ACTIVITY:
Below is a set of records. Repeat all of them exactly.

SOURCE RECORDS:
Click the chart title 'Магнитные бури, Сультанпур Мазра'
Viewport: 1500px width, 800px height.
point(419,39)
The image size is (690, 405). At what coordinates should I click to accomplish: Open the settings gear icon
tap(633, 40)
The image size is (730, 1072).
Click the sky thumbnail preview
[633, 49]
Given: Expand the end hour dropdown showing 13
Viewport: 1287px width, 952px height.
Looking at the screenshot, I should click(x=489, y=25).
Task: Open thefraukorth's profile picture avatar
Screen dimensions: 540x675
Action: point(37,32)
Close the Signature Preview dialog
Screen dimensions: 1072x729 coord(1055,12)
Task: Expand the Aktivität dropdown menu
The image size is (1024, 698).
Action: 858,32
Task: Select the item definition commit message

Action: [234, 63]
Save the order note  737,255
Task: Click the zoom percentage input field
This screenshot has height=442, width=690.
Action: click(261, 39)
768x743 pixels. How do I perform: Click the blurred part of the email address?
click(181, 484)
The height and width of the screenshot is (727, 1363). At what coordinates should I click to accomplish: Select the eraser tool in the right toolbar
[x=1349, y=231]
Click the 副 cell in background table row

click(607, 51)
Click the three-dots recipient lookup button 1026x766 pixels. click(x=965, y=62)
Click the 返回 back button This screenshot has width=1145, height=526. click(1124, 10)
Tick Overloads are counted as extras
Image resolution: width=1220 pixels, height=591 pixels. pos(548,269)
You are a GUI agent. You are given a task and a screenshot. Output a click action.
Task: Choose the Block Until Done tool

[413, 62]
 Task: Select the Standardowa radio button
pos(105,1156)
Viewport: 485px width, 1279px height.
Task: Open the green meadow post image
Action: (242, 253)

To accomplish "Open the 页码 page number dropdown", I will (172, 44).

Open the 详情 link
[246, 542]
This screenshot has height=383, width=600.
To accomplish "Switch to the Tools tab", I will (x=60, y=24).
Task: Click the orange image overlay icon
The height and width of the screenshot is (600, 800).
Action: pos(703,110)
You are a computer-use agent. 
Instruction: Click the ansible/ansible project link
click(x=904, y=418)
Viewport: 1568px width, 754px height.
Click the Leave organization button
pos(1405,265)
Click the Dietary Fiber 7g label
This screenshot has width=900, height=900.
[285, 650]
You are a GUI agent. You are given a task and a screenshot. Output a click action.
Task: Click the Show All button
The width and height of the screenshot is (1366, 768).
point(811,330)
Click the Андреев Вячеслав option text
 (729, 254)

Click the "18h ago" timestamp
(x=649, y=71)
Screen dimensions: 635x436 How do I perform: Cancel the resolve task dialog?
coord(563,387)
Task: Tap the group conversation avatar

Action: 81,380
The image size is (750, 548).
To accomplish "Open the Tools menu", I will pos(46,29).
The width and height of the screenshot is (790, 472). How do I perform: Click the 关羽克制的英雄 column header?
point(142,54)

RESPONSE:
Click the chart title 'Магнитные бури, Сультанпур Мазра'
Viewport: 1500px width, 800px height.
point(419,39)
The image size is (690, 405). At what coordinates should I click to accomplish: Open the settings gear icon
tap(633, 40)
The image size is (730, 1072).
Click the sky thumbnail preview
[633, 49]
Given: Expand the end hour dropdown showing 13
Viewport: 1287px width, 952px height.
Looking at the screenshot, I should click(x=489, y=25).
Task: Open thefraukorth's profile picture avatar
Screen dimensions: 540x675
Action: point(37,32)
Close the Signature Preview dialog
Screen dimensions: 1072x729 coord(1055,12)
Task: Expand the Aktivität dropdown menu
The image size is (1024, 698).
Action: 858,32
Task: Select the item definition commit message

Action: [234, 63]
Save the order note  737,255
Task: Click the zoom percentage input field
This screenshot has height=442, width=690.
Action: click(261, 39)
768x743 pixels. How do I perform: Click the blurred part of the email address?
click(181, 484)
The height and width of the screenshot is (727, 1363). At what coordinates should I click to accomplish: Select the eraser tool in the right toolbar
[x=1349, y=231]
Click the 副 cell in background table row

click(607, 51)
Click the three-dots recipient lookup button 1026x766 pixels. click(x=965, y=62)
Click the 返回 back button This screenshot has width=1145, height=526. click(1124, 10)
Tick Overloads are counted as extras
Image resolution: width=1220 pixels, height=591 pixels. pos(548,269)
You are a GUI agent. You are given a task and a screenshot. Output a click action.
Task: Choose the Block Until Done tool

[413, 62]
 Task: Select the Standardowa radio button
pos(105,1156)
Viewport: 485px width, 1279px height.
Task: Open the green meadow post image
Action: (242, 253)

To accomplish "Open the 页码 page number dropdown", I will (172, 44).

Open the 详情 link
[246, 542]
This screenshot has height=383, width=600.
To accomplish "Switch to the Tools tab", I will (x=60, y=24).
Task: Click the orange image overlay icon
The height and width of the screenshot is (600, 800).
Action: pos(703,110)
You are a computer-use agent. 
Instruction: Click the ansible/ansible project link
click(x=904, y=418)
Viewport: 1568px width, 754px height.
Click the Leave organization button
pos(1405,265)
Click the Dietary Fiber 7g label
This screenshot has width=900, height=900.
[285, 650]
You are a GUI agent. You are given a task and a screenshot. Output a click action.
Task: Click the Show All button
The width and height of the screenshot is (1366, 768).
point(811,330)
Click the Андреев Вячеслав option text
 (729, 254)

Click the "18h ago" timestamp
(x=649, y=71)
Screen dimensions: 635x436 How do I perform: Cancel the resolve task dialog?
coord(563,387)
Task: Tap the group conversation avatar

Action: 81,380
The image size is (750, 548).
To accomplish "Open the Tools menu", I will pos(46,29).
The width and height of the screenshot is (790, 472). How do I perform: Click the 关羽克制的英雄 column header?
point(142,54)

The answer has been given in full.